Par rate is the mortgage rate at which the loan is priced without discount points or lender credits at that moment.
Par rate is the mortgage rate at which the loan is priced without discount points or lender credits at that moment.
Par rate matters because borrowers often compare mortgage offers as if there is one single “true” rate. In practice, the lender can quote different versions of the rate depending on whether the borrower pays points, accepts credits, or changes the pricing structure.
It also matters because par rate provides a reference point. Once borrowers understand the baseline no-points, no-credits structure, they can make cleaner decisions about whether to shift cost upfront or over time.
Borrowers encounter par-rate concepts during quote comparison and pricing discussion, especially when the lender shows multiple rate and fee combinations.
The term becomes most useful when evaluating whether paying Discount Points or taking Lender Credits actually makes sense for the borrower’s time horizon.
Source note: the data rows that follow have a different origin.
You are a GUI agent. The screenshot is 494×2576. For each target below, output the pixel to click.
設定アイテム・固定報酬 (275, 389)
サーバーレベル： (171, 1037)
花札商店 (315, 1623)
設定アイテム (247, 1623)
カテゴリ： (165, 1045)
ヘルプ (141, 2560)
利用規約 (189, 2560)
A lender shows one rate with points, one rate with credits, and one middle option with neither. That middle option is the par-rate-style reference point for comparing the pricing choices.
Par rate differs from Note Rate because note rate is the actual rate written into the chosen mortgage note, while par rate is the no-points, no-credits benchmark used during pricing discussion.
It also differs from APR. APR is a broader cost metric influenced by fees and structure, while par rate is specifically about the quoted rate level associated with neutral pricing at a moment in time.